[Stored data entries]
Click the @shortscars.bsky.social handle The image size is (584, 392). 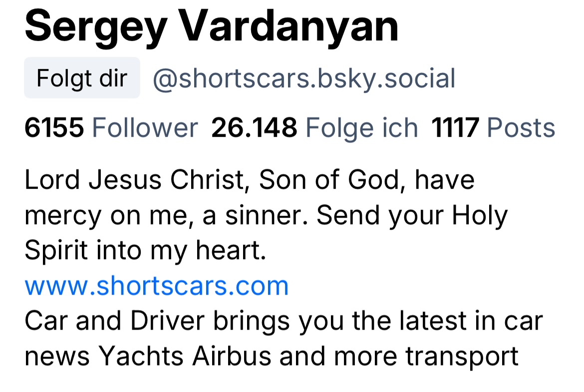pos(303,79)
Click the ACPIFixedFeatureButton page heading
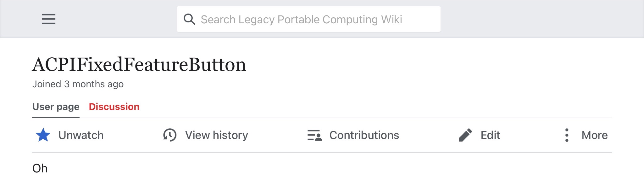Screen dimensions: 644x191 click(x=139, y=65)
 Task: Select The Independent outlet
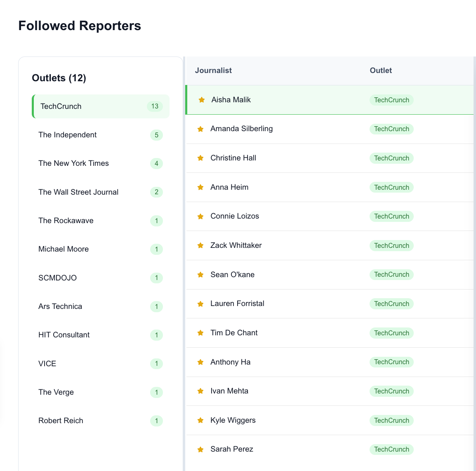click(x=68, y=135)
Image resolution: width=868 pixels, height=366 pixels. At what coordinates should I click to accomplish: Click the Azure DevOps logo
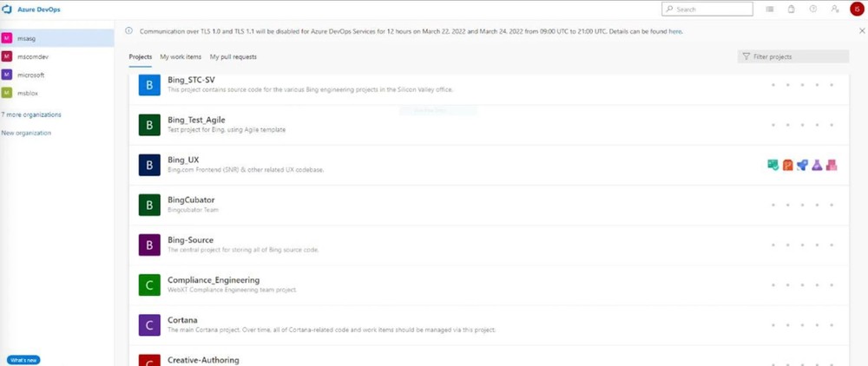point(10,9)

Exercise description:
Extract exactly the lines from the one containing "Click the ACPIFixedFeatureButton page heading" through the last line of the records above, both included, and leave out the pictures.

Output:
Click the ACPIFixedFeatureButton page heading
Screen dimensions: 644x191 click(x=139, y=65)
 Task: Select The Independent outlet
click(x=68, y=135)
Image resolution: width=868 pixels, height=366 pixels. At what coordinates should I click to accomplish: Click the Azure DevOps logo
point(10,9)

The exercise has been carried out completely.